女性ユーザーが「異世界ポルノ」にハマる理由、米出版業界で話題の「ロマンタジー」に迫る
従来の官能小説には触手が伸びなかったような人々にウケがいい
マース作品はシリーズが進むにつれてフェイラと仲間たちの暮らしのポルノ的側面が強調されるが、第2作『A Court Of Mist and Fury』あたりから主旨ががらりと変化する(この先はネタばれ注意)。
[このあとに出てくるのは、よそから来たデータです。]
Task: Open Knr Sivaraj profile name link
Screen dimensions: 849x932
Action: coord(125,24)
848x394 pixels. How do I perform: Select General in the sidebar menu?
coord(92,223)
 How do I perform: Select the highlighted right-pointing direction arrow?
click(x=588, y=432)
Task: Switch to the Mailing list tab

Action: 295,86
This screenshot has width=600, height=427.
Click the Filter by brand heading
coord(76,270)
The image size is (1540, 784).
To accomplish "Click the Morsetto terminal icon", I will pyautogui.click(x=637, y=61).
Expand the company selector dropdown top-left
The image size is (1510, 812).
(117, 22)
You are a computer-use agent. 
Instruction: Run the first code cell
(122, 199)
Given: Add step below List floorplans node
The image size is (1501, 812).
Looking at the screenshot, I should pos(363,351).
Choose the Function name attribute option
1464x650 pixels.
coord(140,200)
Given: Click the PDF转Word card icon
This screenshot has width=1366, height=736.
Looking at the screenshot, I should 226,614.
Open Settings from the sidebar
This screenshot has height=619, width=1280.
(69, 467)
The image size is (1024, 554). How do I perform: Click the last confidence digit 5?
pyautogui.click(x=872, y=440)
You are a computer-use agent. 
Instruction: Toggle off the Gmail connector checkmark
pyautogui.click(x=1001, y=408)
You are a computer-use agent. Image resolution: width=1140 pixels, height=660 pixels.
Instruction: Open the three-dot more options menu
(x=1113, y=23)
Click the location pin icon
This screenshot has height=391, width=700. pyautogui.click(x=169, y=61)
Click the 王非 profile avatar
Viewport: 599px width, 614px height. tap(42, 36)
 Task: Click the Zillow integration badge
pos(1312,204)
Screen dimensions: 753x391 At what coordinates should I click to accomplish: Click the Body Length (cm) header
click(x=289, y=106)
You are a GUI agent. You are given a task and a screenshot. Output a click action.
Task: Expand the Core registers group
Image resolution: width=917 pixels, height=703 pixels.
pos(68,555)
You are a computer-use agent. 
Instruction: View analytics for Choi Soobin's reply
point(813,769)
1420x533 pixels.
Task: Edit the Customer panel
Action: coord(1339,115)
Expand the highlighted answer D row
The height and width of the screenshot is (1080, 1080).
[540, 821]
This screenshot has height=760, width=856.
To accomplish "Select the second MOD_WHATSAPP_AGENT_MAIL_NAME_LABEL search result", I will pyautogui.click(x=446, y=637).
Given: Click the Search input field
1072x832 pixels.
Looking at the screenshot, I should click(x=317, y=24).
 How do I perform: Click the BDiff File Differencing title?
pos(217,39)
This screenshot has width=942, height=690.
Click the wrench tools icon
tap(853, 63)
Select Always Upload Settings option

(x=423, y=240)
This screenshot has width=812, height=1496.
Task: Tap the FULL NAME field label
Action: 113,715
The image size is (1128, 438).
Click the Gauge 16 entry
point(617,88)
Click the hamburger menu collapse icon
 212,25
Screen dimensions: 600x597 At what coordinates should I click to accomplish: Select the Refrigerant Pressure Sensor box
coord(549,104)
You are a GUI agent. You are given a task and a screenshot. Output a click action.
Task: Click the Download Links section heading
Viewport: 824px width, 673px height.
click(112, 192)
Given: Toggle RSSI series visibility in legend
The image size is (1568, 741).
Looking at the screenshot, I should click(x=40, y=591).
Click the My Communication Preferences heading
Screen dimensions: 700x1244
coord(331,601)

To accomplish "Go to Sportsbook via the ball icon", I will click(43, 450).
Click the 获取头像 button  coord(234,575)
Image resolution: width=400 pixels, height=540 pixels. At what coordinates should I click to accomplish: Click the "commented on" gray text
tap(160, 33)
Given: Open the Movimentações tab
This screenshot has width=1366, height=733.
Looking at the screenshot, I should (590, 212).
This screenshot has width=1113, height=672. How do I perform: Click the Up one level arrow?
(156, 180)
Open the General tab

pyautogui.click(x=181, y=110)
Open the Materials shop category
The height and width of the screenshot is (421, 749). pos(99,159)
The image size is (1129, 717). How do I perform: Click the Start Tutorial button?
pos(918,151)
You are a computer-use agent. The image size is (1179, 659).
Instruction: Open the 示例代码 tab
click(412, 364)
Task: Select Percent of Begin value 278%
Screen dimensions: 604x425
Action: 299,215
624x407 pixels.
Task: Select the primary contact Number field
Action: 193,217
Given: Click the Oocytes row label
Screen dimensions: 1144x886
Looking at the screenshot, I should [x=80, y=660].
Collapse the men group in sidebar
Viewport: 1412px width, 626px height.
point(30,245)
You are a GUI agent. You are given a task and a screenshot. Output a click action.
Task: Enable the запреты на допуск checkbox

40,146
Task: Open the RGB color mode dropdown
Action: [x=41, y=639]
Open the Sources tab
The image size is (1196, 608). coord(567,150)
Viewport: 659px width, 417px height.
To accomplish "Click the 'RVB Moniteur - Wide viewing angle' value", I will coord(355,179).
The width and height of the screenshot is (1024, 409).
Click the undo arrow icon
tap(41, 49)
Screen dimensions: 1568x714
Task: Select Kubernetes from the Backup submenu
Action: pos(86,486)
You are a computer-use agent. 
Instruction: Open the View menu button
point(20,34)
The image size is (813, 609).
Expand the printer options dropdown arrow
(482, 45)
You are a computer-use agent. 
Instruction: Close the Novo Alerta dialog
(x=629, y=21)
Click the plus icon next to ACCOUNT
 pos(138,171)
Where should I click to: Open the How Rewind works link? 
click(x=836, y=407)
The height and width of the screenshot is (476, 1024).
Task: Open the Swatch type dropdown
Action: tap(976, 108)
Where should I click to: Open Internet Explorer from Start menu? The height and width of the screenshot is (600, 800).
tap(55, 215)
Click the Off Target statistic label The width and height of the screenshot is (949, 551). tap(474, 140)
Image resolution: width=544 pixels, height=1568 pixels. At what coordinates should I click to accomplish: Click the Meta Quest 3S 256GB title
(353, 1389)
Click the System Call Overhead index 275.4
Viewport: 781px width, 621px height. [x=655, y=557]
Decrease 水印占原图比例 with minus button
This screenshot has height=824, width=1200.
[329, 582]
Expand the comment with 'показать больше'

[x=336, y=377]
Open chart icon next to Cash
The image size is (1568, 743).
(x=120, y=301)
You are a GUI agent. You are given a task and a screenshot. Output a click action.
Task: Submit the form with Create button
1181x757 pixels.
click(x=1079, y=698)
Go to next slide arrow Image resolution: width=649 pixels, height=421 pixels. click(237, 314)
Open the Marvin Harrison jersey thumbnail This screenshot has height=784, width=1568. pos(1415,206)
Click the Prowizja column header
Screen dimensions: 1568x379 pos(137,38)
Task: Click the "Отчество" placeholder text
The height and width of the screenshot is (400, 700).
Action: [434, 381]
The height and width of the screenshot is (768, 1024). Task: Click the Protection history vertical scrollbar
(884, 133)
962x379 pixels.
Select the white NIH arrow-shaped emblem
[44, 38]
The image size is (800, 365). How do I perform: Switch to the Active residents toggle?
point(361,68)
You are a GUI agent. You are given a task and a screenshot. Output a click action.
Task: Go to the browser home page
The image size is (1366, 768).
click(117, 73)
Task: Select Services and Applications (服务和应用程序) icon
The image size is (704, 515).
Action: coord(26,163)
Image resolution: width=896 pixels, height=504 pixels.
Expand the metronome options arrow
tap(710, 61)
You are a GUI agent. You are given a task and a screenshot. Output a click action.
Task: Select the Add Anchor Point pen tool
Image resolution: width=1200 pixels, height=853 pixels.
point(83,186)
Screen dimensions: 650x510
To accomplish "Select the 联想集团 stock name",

考えてみてほしい、唸り声と暴力でフェイラを支配するタムリンはロマンティックと言えるだろうか? とんでもない! どこか怪しい(かつ魅力的な)悪役リーサントこそが、実はフェイラの真の恋人だということが判明する。作者のマースは、不死身の人間が前頭葉の未発達な人間と恋をするという興ざめな部分を一切排除し、代わりに「番(つがい)」というコンセプトを盛り込んだ。ファンタジーの世界で言うところの生物学的衝動によるソウルメイトだ。これでフェイラの愛は単なる夢物語ではなく、運命となるのだ。時空も、戦争も超越した無償の愛という概念は、多くのマース作品の屋台骨だ。そうした理由から、これまで無関係だと思われていたシリーズ作品が実はどれも壮大なマルチバース、もっといえばマーベルのような世界を構成していることが新シリーズ『Crescent City』で明らかになっても、まったく驚きではなかった。いよいよもって、「マサシンズ」と呼ばれるマースファンの時代が訪れている。 マースは出版界で一夜にして成功をつかんだと言われることが多いが、彼女がウケている大きな理由は、出版業界に長く携わっている点だ。シンデレラのおとぎ話をダークに描いたデビュー作『Throne of Glass』は、インディーズ小説サイトFictionPress.comで大絶賛された後、2012年にメジャー出版された。彼女の作品の大半はありきたりな物語や民話が舞台になるケースが多い――そのため、他のファンタジーでは興味をそがれる説明だらけの導入部をはしょって読んでも構わない。本を手にした瞬間から、おなじみの展開がずらずらっと続く。恐ろしい不死身の男が、主人公と恋に落ちてもなんら不思議ではない。戦争の影が忍び寄っても、最後には恋人たちが全員助かることは分かり切っている。その上さらに、戦場を潜り抜けた末にはハッピーエンドが待っている、というロマンス小説お決まりの現実逃避もてんこもりだ。男性作家の書いた人気ファンタジー作品ではめったにお目にかかれない、強く独立した女性の主人公もマース作品に欠かせない要素だ。そして最後に、ACOTARは従来の官能小説には触手が伸びなかったような人々にウケがいい。パッと見てすぐにそれとわかるマースの本を持ち歩くのは全く問題ないらしく、みな毎回欠かさず読んでいる。 マースは出版界の時の人となり、似たようなテーマと展開のロマンタジー欲求を生み出した。その一例がBookTokから火が付いた『Fourth Wing』で、戦時下の危険な軍隊学校を舞台に若いドラゴン使いと恐ろしい教師の恋物語を惜しみなく描いている。だがロマンタジーの台頭は意外でも何でもない。むしろ、出版界で昔から見られる流れの繰り返しに過ぎない。『トワイライト』シリーズが成功を収めてから数年間、出版界や映画TV業界は吸血鬼と狼男に独占された。スーザン・コリンズの『ハンガー・ゲームズ』シリーズはディストピア青春物語の先駆けだった。そして今マースが現れ、彫りの深いセクシーな人物が登場する濃密な絵巻物世界が現れた。以前にも似たようなものはあったし、おそらくこの先も出てくるだろう。インターネットが異世界ポルノ一色に染まったことに当惑しているなら、とりあえずはページをめくり、どんなものか自分で確かめてみるのが一番いいかもしれない。